• AIM OF THE TASK
Write out everything in the entry on Thomas Lodge below from "Lodge, Thomas (1558–1625)" down to "any other plays.", word for word.

• SELECTED EXCERPT

Lodge, Thomas (1558–1625) was educated at Trinity College, Oxford, and was a student of Lincoln's Inn in 1578. In 1579–80 he published an anonymous
Defence of Poetry, Music and Stage Plays, a reply to
Gosson's Schoole of Abuse, and in 1584
An Alarum against Usurers (dedicated to Sir P.
Sidney) to which was appended a prose romance,
Forbonius and Prisceria.
Scillaes Metamorphosis, an Ovidian verse fable, was published in 1589. On a voyage to Terceras he wrote his best-known romance,
Rosalynde (1590). After four more minor prose romances he published
Phillis: Honoured with Pastorall Sonnets, Elegies, and Amorous Delights (1593), to which was appended ‘The Complaynt of Elstred’. His play
The Wounds of Civill War (1594) had been performed by the Lord Admiral's Men; he also wrote
A Looking Glasse for London and England (1594, with R.
Greene). It is not clear whether he wrote any other plays.

• STORED DATA
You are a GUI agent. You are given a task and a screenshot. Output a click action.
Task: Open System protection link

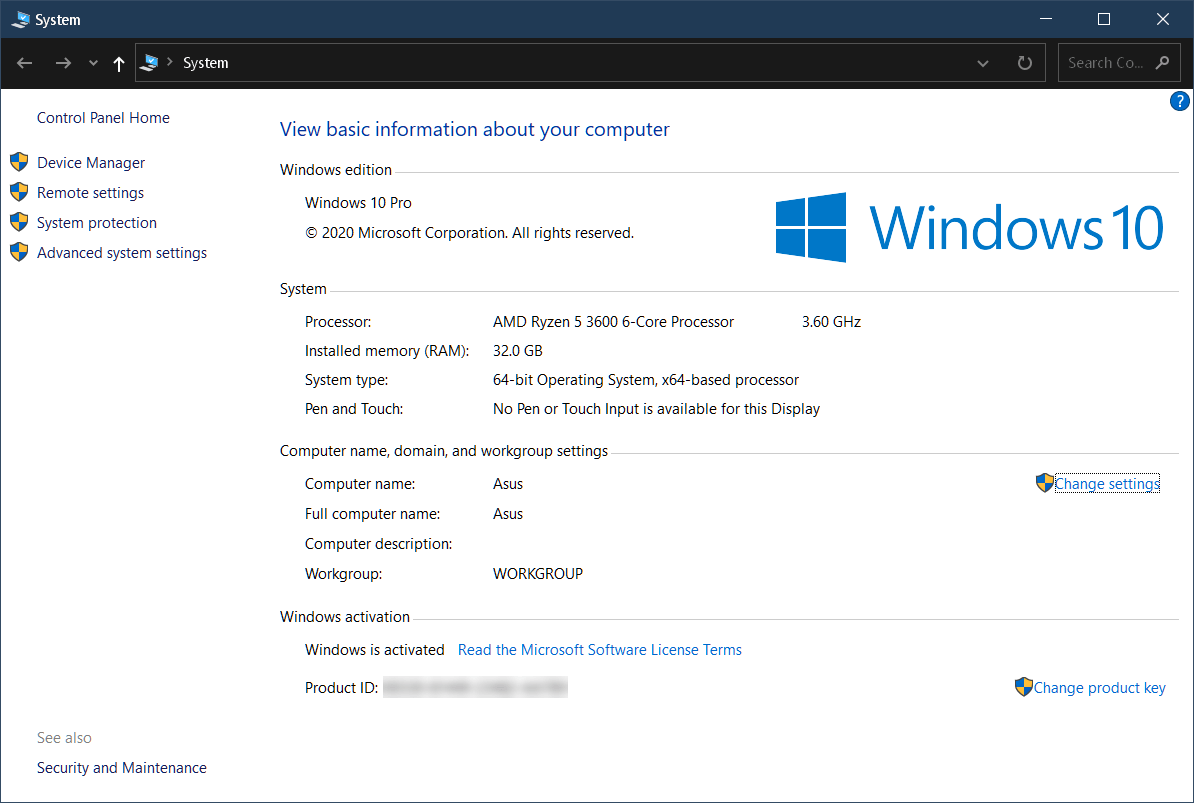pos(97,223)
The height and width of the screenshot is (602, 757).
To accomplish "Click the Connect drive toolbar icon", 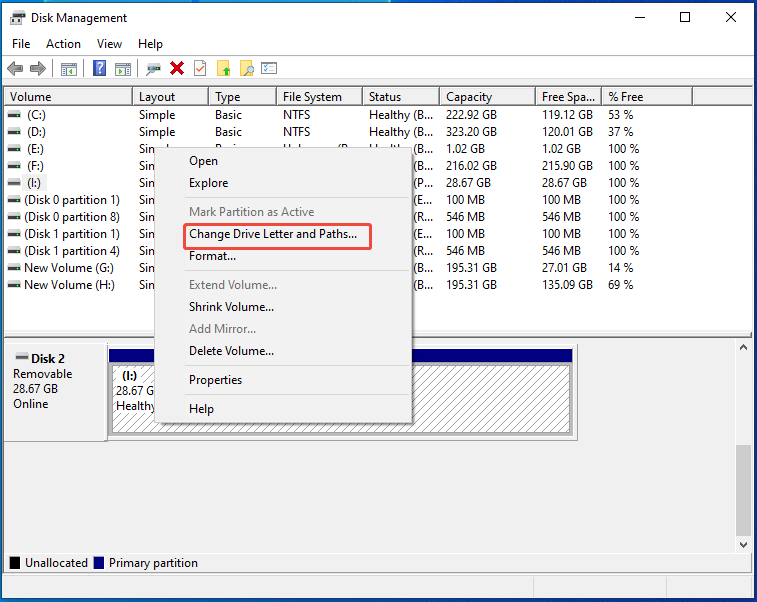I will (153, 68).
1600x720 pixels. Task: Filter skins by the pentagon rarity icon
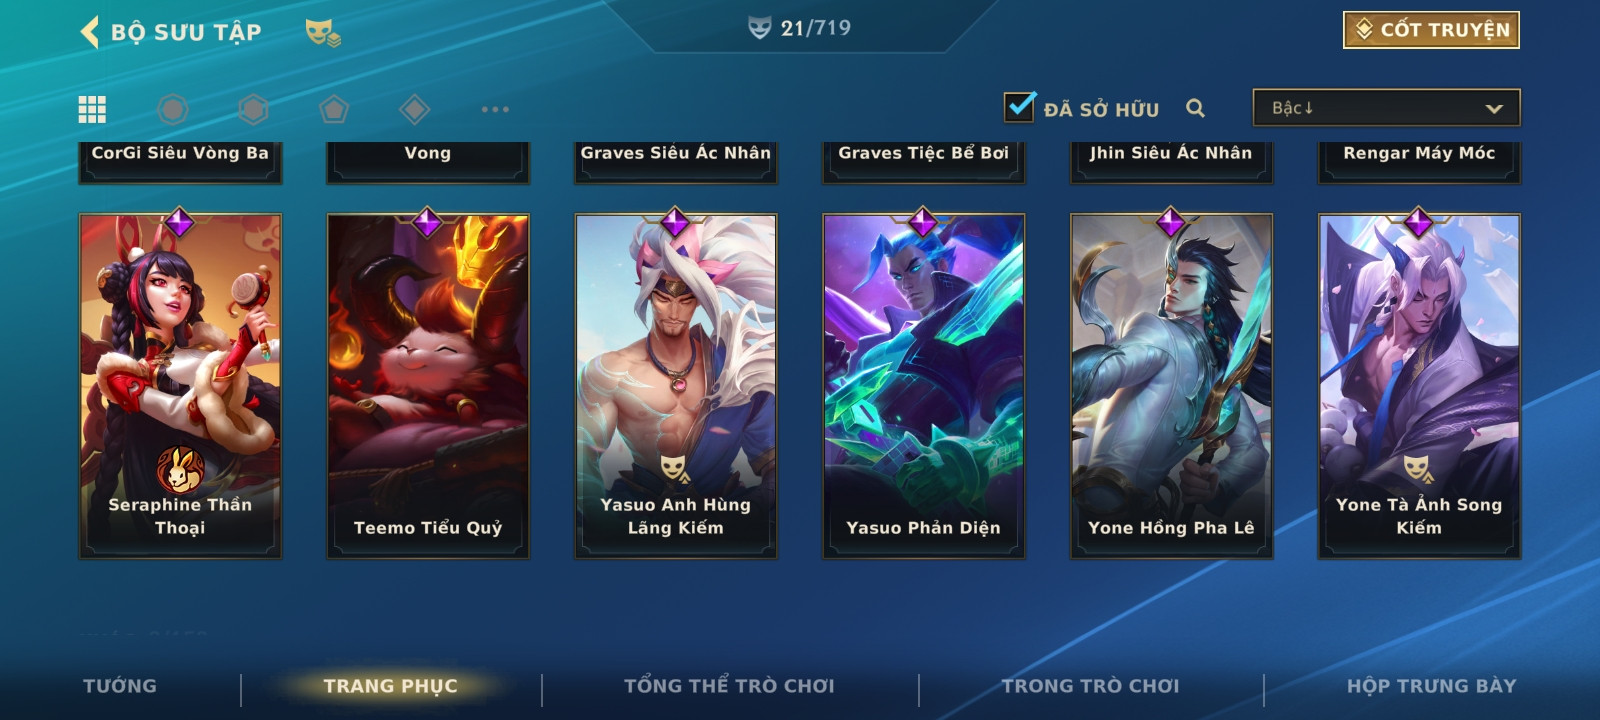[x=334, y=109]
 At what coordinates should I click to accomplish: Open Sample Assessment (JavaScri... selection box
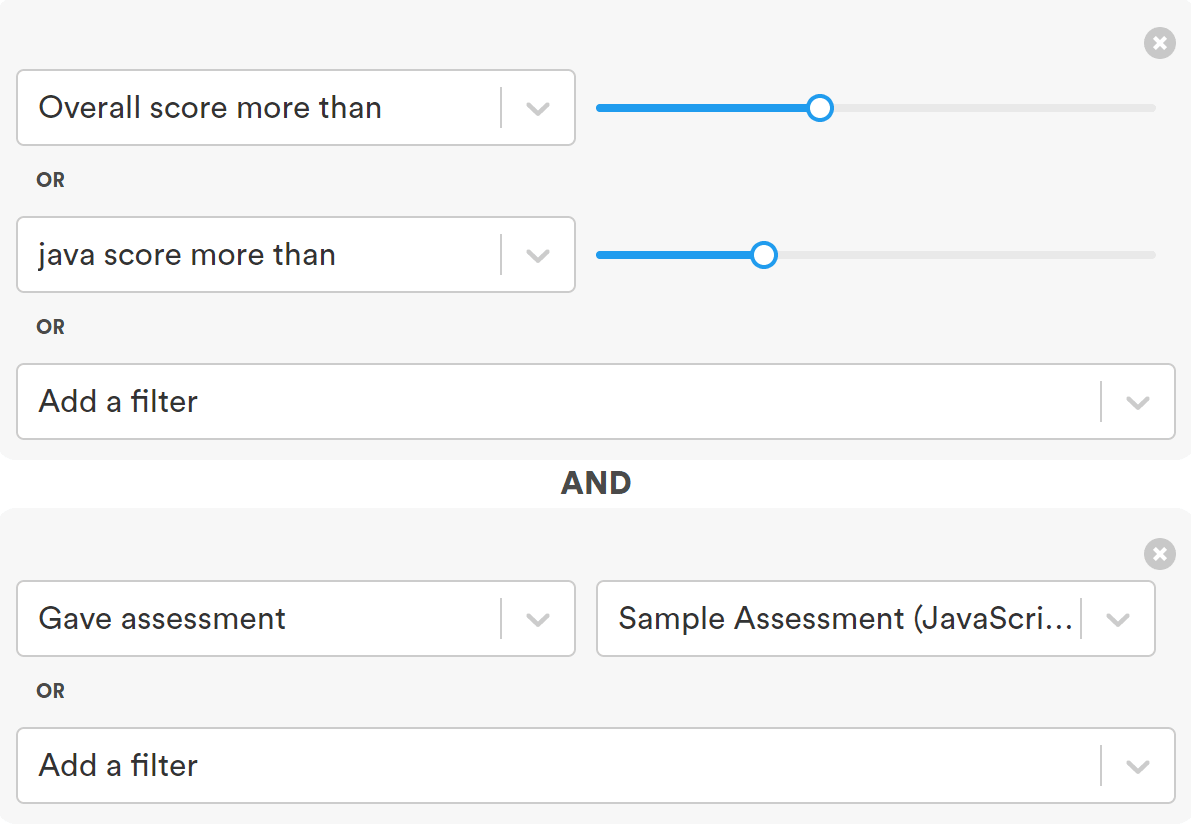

• REPLY TO THE TASK
Lodge, Thomas (1558–1625) was educated at Trinity College, Oxford, and was a student of Lincoln's Inn in 1578. In 1579–80 he published an anonymous
Defence of Poetry, Music and Stage Plays, a reply to
Gosson's Schoole of Abuse, and in 1584
An Alarum against Usurers (dedicated to Sir P.
Sidney) to which was appended a prose romance,
Forbonius and Prisceria.
Scillaes Metamorphosis, an Ovidian verse fable, was published in 1589. On a voyage to Terceras he wrote his best-known romance,
Rosalynde (1590). After four more minor prose romances he published
Phillis: Honoured with Pastorall Sonnets, Elegies, and Amorous Delights (1593), to which was appended ‘The Complaynt of Elstred’. His play
The Wounds of Civill War (1594) had been performed by the Lord Admiral's Men; he also wrote
A Looking Glasse for London and England (1594, with R.
Greene). It is not clear whether he wrote any other plays.